I decided that I would try again w/ a more recent OS release (RHEL 5.4).  So, at the end of the day on Friday (10/2/09) I downloaded a newer install image and burnt it to DVD, on Monday.  Hopefully the post install scripts in the KS.cfg file will work w/ this release.  If they don’t, I’ll be forced to post to HP and give their support line a call to see if they can help.  Thankfully, the install completed and the post install scripts of the KS.cfg file ran.  Unfortunately, iSCSI boot still didn’t work.  The iSCSI connection was initialized at boot by the Option ROM, but GRUB failed to load.  All I was able to get was a black screen w/ the letter GRUB in the upper left hand corner.  No prompt (GRUB>) just GRUB.  I troubleshooted this for a bit on Monday.  I though that perhaps the MBR wasn’t properly installed on the iSCSI LUN.  Somewhere in the process of trying to fix that I hosed the /boot partition on the physical disks installed in the server and had to spend a few hours getting that back to normal.

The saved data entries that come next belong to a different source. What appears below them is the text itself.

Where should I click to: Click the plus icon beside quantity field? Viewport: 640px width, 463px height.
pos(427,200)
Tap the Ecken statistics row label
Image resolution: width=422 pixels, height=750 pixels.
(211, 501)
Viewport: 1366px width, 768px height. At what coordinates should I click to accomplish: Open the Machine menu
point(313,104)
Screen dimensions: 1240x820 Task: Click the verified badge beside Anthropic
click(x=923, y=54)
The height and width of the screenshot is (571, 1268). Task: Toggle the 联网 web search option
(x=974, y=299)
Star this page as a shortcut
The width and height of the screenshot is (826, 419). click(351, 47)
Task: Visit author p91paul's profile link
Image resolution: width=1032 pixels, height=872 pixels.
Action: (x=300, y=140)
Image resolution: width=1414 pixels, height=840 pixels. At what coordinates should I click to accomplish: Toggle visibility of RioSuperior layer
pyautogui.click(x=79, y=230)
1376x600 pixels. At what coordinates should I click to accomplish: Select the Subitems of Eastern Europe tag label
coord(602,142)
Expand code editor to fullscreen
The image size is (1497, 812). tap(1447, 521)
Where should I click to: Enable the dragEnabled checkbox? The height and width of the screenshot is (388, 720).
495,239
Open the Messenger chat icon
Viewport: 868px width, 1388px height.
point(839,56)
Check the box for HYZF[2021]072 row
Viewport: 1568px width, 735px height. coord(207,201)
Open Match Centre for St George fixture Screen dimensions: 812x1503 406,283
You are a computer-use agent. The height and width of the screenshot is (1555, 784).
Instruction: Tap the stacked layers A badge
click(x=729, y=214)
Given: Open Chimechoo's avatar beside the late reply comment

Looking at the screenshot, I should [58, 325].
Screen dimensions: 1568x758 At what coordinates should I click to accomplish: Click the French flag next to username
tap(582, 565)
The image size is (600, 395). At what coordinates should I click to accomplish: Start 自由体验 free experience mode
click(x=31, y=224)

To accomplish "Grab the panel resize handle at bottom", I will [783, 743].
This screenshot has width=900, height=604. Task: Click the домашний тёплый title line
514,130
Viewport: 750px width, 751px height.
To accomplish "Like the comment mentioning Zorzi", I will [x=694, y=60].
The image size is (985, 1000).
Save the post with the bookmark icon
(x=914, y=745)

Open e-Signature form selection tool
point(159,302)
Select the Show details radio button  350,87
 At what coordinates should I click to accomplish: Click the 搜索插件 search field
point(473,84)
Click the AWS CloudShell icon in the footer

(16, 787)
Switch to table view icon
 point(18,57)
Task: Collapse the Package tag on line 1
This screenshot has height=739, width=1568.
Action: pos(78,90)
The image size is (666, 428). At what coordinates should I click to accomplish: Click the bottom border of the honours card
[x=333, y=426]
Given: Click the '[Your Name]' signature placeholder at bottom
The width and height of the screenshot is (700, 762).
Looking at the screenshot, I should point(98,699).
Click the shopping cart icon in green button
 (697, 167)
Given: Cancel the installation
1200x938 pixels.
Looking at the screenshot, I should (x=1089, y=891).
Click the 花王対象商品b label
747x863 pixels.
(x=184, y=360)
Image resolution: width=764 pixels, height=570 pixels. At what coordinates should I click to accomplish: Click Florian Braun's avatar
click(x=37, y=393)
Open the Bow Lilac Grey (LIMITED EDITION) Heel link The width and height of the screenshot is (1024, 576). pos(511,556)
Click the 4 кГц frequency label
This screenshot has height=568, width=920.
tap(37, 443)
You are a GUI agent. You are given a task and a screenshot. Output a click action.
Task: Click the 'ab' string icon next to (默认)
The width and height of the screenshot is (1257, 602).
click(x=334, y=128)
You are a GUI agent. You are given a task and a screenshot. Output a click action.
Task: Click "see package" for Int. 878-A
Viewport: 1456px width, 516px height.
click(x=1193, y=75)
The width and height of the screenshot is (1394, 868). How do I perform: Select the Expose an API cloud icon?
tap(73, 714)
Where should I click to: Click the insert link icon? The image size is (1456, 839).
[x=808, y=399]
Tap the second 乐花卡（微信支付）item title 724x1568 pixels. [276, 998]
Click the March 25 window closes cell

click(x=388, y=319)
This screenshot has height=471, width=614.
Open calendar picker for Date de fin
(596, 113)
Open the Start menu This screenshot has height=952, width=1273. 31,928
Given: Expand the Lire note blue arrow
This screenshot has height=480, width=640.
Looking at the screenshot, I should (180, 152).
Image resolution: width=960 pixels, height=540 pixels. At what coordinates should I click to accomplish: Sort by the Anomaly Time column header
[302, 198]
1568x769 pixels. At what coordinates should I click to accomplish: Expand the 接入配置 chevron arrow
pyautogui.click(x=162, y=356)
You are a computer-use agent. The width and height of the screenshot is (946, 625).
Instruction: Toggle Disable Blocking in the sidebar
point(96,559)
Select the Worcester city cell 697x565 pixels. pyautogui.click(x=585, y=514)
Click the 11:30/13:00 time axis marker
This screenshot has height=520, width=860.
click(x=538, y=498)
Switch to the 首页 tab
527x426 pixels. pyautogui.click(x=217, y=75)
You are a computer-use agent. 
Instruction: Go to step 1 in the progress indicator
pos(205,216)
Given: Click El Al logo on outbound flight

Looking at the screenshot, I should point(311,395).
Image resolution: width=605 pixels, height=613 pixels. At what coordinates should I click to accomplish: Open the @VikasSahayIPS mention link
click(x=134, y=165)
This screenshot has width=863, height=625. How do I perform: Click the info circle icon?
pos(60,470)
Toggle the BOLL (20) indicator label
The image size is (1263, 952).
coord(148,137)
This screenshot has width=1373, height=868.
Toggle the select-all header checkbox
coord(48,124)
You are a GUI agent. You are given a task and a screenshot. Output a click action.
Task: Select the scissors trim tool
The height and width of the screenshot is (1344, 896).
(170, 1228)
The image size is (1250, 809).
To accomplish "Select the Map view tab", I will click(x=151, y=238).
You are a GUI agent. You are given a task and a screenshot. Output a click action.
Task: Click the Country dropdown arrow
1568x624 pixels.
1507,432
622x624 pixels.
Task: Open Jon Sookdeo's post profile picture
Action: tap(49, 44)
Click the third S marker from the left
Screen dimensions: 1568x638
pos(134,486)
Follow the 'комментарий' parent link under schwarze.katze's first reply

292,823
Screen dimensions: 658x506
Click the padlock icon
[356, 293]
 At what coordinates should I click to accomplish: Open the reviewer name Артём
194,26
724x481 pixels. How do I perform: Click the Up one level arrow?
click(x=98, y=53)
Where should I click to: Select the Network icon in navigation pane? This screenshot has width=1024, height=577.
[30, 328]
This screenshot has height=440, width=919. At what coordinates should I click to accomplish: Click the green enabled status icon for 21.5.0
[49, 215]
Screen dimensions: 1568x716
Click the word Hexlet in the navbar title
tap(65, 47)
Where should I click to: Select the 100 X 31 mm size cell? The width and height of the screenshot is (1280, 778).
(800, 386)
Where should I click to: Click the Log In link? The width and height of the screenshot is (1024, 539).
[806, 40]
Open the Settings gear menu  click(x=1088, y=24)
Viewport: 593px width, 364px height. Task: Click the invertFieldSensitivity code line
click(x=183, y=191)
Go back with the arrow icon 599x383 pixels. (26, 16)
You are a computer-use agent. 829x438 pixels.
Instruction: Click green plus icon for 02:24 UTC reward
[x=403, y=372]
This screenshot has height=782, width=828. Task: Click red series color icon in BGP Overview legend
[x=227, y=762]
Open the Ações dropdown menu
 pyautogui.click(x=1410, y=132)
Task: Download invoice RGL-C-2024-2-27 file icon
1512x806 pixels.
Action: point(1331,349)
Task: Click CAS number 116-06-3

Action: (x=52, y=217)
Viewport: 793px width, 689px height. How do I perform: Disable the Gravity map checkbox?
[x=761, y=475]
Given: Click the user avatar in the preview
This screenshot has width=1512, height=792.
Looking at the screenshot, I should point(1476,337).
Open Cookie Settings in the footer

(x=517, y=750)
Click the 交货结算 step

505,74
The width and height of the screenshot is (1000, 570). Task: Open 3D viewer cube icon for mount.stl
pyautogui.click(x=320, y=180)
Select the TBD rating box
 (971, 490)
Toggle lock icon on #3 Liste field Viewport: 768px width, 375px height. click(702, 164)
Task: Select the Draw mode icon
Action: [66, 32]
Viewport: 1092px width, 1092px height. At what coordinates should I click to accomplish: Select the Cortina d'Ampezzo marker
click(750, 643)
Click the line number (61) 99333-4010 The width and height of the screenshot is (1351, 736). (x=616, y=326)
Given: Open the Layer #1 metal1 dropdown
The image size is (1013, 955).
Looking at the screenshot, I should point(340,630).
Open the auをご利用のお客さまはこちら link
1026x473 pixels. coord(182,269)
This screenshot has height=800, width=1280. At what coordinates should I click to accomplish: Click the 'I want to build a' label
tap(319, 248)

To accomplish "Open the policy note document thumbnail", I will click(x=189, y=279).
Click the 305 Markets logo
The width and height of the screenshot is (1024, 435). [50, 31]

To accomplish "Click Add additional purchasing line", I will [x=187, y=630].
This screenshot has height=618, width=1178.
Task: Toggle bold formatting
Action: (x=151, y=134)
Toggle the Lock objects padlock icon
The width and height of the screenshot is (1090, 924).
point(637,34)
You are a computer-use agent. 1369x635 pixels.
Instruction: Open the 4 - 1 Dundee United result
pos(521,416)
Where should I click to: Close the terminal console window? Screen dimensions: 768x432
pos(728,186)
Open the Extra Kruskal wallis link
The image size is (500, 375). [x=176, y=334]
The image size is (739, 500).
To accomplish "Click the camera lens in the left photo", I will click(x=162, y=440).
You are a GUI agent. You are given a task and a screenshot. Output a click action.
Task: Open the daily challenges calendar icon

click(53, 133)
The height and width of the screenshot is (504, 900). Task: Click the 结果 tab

If I can get iSCSI boot to work, that would be great.  It would mean that any future RHEL builds (although none are planned and it is highly unlikely that we will continue to run RHEL unless specific software required it) can be booted from the SAN and have backups (via SAN snapshots) taken care of.  The reality is that we will probably employ Ubuntu Server on most new Linux boxes.  The unfortunate aspect of this is that even if I do manage to get iSCSI boot working, I’ll have to perform a new clean install of CPanel in order to begin migrating existing Academic hosts from our older install.  Regardless, it is a worth while project to spend my time on.

The good news is that since the RHEL install worked and the post scripts ran I had a somewhat capable initrd image to work with. I tried copying that to the /boot partition of the internal disks and tried using a local /boot to mount an iSCSI root (/).  That failed, but at least it would get to a certain point and then fail.  I decided that I could probably take a look at the initrd image and hack it in order to initialize an iSCSI connection and possibly mount /root from iSCSI.  I would have gotten to it sooner except for the fact that a backup volume on my backup server filled and I was forced to repair the volume / server for the entire day on Tuesday.

Which brings me up to today.  I’m happy to report that I have successfully managed to get this system booting /root from iSCSI.  Now, if I can modify one of the original initrd files to include the additional drivers and scripts of the latest RHEL install I might be able to copy the local root to another iSCSI LUN and try to boot root off of iSCSI w/ the OS and our CPanel build installed and configured.

Joy,

–Raf

OMG, since June ! ! !

September 22nd, 2009

I was going to post some massive update to cover June, July, Aug., & Sept. but I need coffee at the moment.  Oh well, maybe next time (in January).

–Raf

Updates…

June 17th, 2009

I’ve been managing to keep my self busy with various projects here and there.  Here is a re-cap of things since my previous post.

I’m going to order myself a new work laptop.  My old G4 is simply not cutting it anymore.  I was having a hard time deciding wether or not to go with a portable workstation or another compact and I think I’ve decided on getting the smaller of the two.  I’ve also decided to stick with a Mac since I feel that the OS is simply better (since its practially tailored for the hardware).  I’ll aim to have it ordered, hopefully, early next week.

Raf back @ Work

Raf back @ Work

For some reason, my webcam stopped working.  I think it was due to either a Windows XP update, or a VMware update.  Regardless, it took a while to get it working again for a few reasons.  1) It really isn’t supported on Windows XP.  2) It is also not supported on Linux.  3) I forgot the steps I took to get it to work the first time.  I started to suspect that their might have been a problem with the VMware update and how it passes USB to the VMs.  I eventually clean up my XP VM, allocated more RAM to it (since it was painfully slow), and re-ran multiple installs until I got it right.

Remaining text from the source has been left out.